1975 Description: Huipil. The ground is cotton, the pattern threads are cotton and the garment is not cut, as all three panels from which it is made have four selvedges each, which is characteristic of backstrap loom weaving. Pattern yarns are woven in double-faced brocading technique. The ground cloth is the same as the ground cloth of T.38-1931 [one pick of gauze weave, 5 picks of plain weave, repeated throughout]. The two square shoulder decorations and the neck decoration are embroidered in cross stitch. The rest of the design is brocaded. This huipil is most probably from Mexico.

For comments on the double headed eagle motifs see the description of T.39-1931.
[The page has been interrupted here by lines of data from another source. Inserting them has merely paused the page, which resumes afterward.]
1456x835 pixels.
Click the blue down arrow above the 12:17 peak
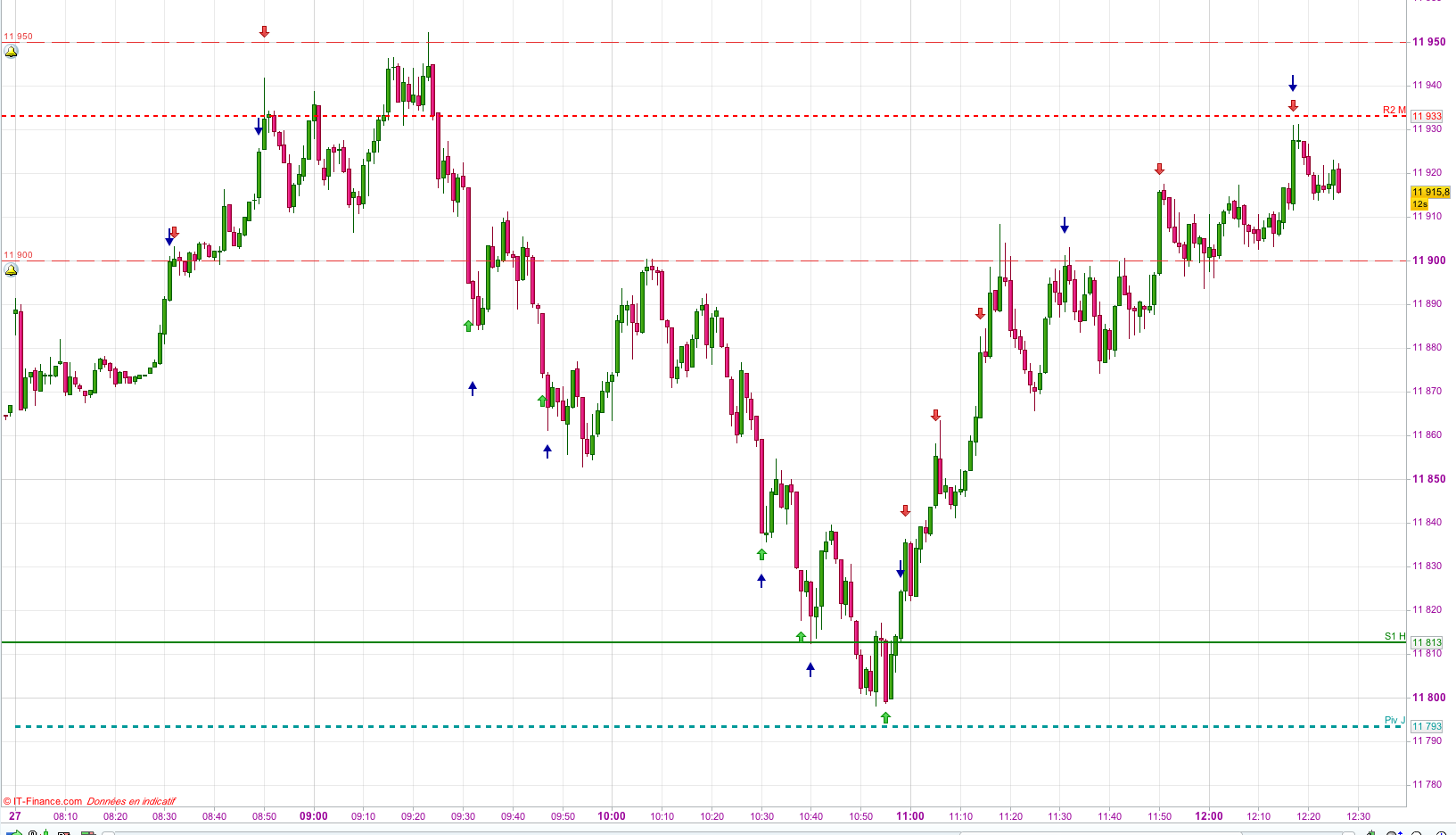[x=1292, y=84]
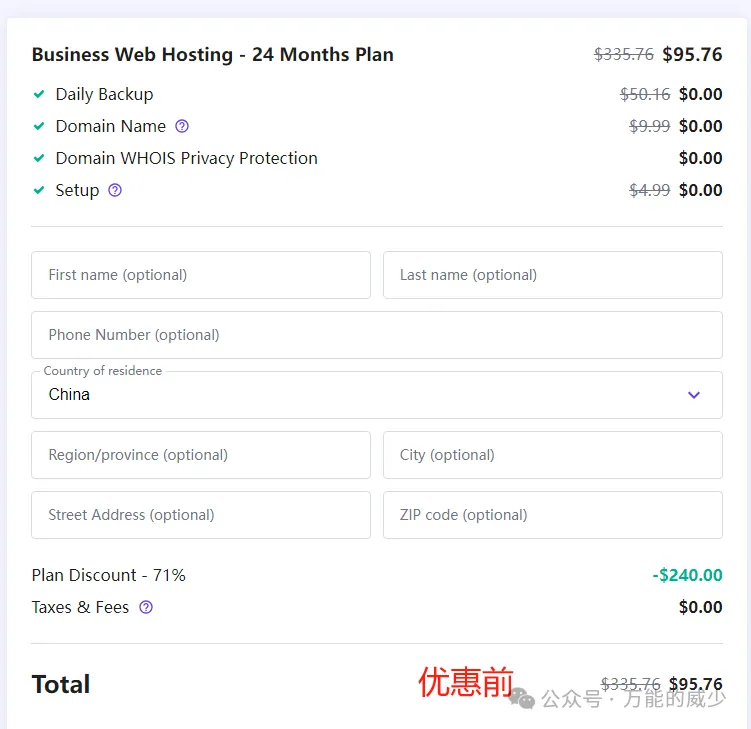This screenshot has height=729, width=751.
Task: Click the Setup green checkmark
Action: tap(39, 190)

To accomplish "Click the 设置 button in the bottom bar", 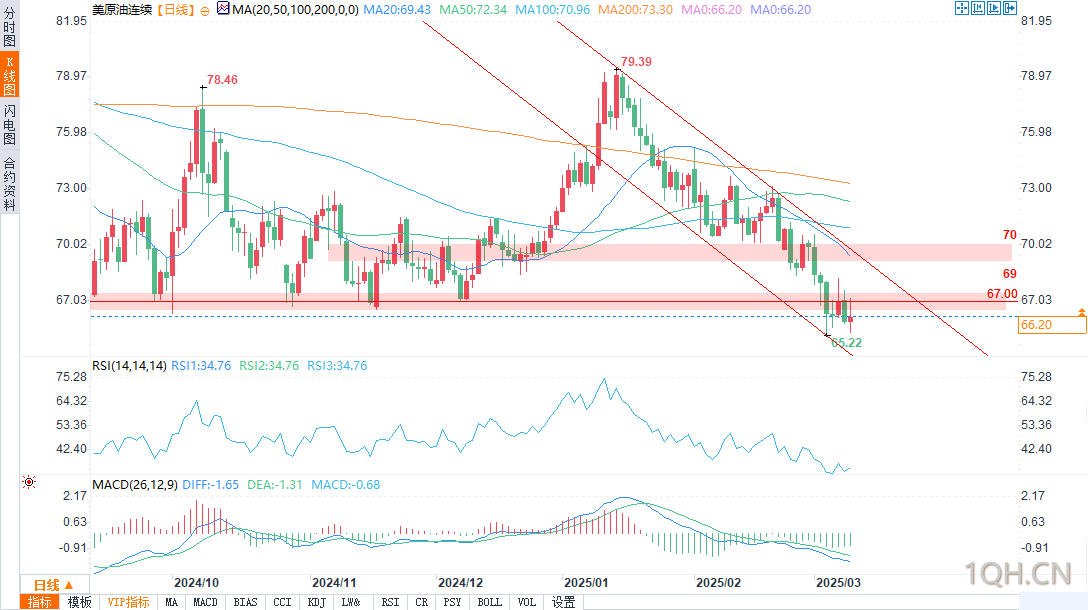I will 563,602.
On the front of this huipil there are two motifs in the shape of an 'N'. This is most probably the feathered serpent motif, an ancient design in both Mexico and Guatemala.
Dimensions
  • Length: 34.5in
  • Width: 36in
Credit line
Given by Alfred Percival Maudslay
Object history
This huipil was a gift from A.P. Maudslay, who would later bequeath his collection of South American textiles to the museum.
Production
When given to the Museum it was thought to be a woman's dress of silk and linen from Guatemala. In the mid-1970s the attribution was changed to Mexican and the fabric correctly identified as cotton.
Summary
A huipil is a blouse-like garment that forms part of the traditional dress worn by Guatemalan women. Huipils are hand-woven by the women themselves, usually on a portable 'back-strap' or 'belt' loom, which is secured around the waist of the weaver, enabling her to continue weaving when opportunity and time permit. Huipils are very simply constructed; they consist of a woven cotton or wool rectangle with an opening left at the top for the head, much like a tunic. The weave is either plain or brocaded, which can then be embroidered or appliquéd if further decoration is desired. Patterns are often particular to the weaver's village or region and are therefore a useful clue to the huipil's origins.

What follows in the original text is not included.